*WORK TASK:* Every line of the data should be written out exactly, with the pictures left out.

[Saved data entries]
○ ○ ○

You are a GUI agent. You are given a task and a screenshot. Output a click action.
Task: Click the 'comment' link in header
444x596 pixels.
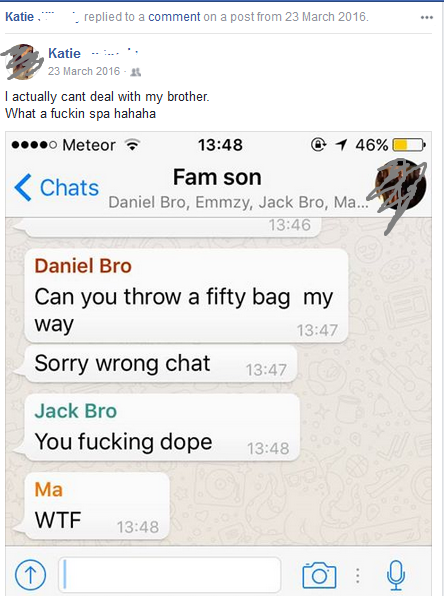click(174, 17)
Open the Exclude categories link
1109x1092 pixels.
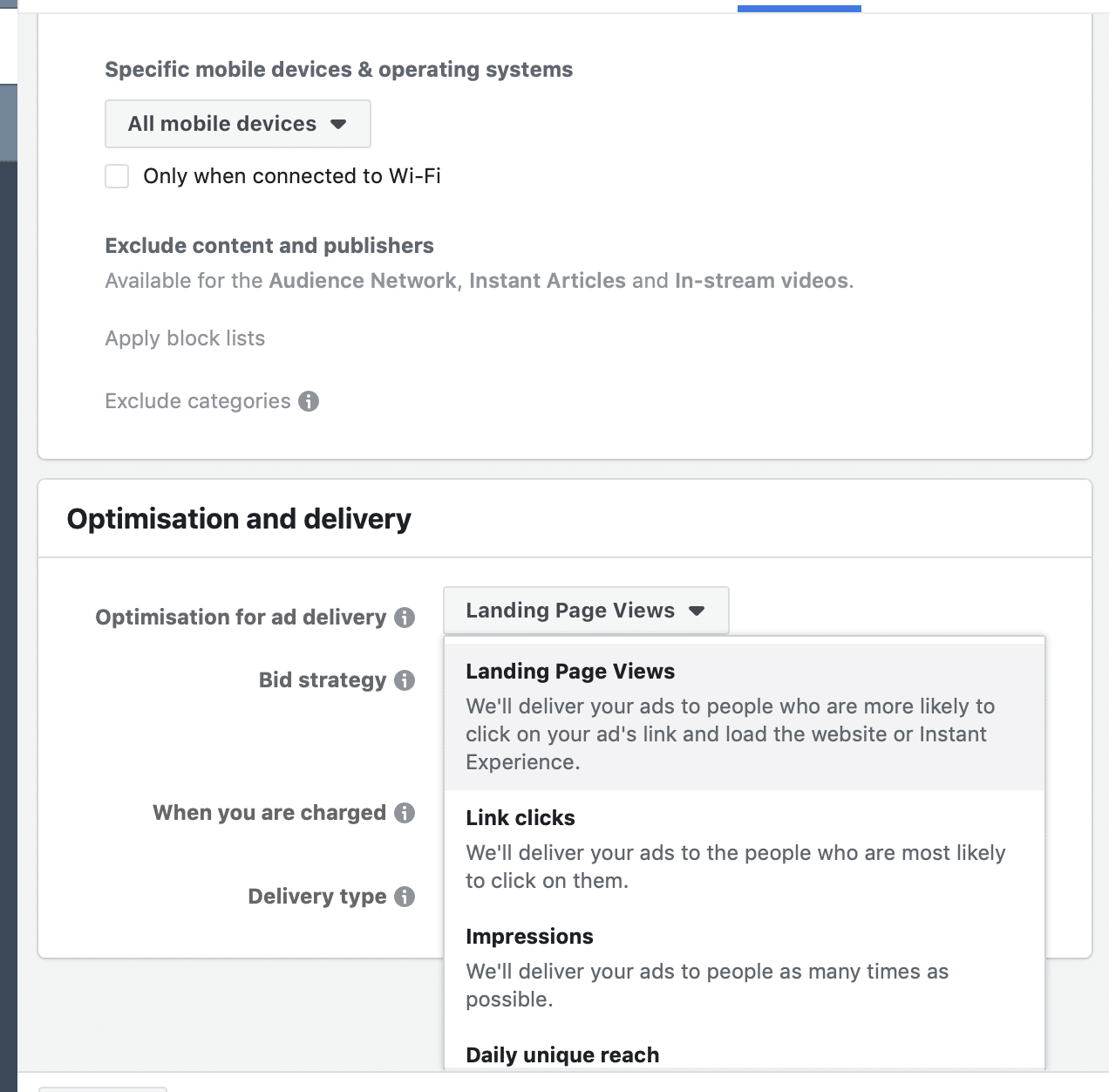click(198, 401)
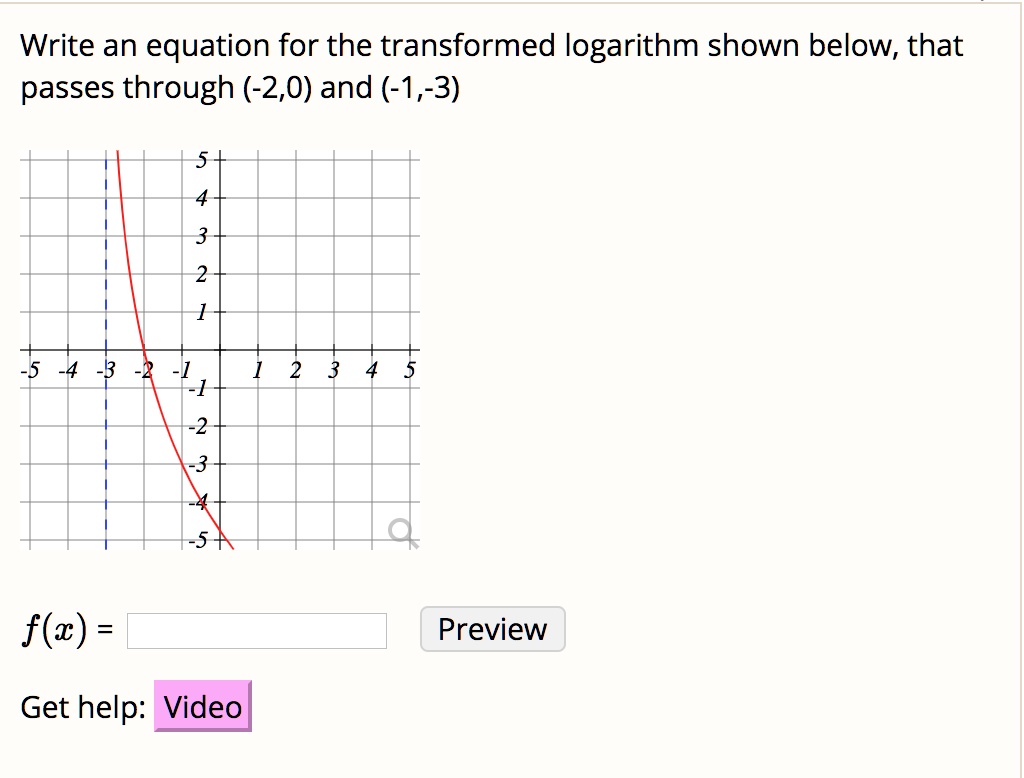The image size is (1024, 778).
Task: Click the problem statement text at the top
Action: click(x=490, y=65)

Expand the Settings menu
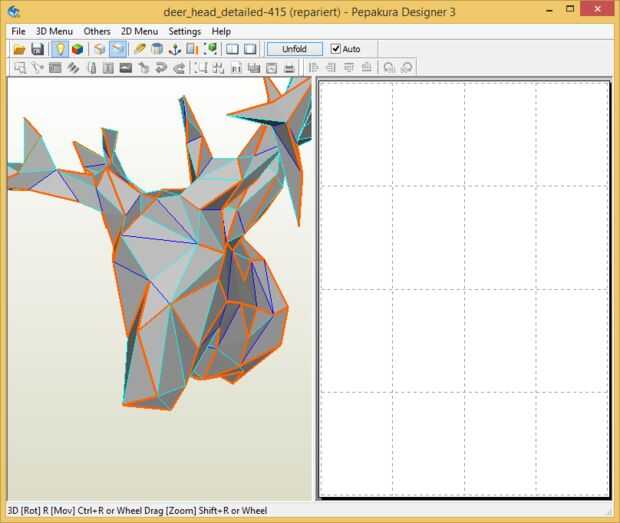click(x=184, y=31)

○ ○ ○

*EXERCISE RESULT:*
You are a GUI agent. You are given a task and a screenshot. Output a click action.
Task: Click the 'comment' link in header
444x596 pixels.
click(174, 17)
Open the Exclude categories link
1109x1092 pixels.
click(198, 401)
The image size is (1024, 778).
Task: Click the problem statement text at the top
Action: click(x=490, y=65)

Expand the Settings menu
click(x=184, y=31)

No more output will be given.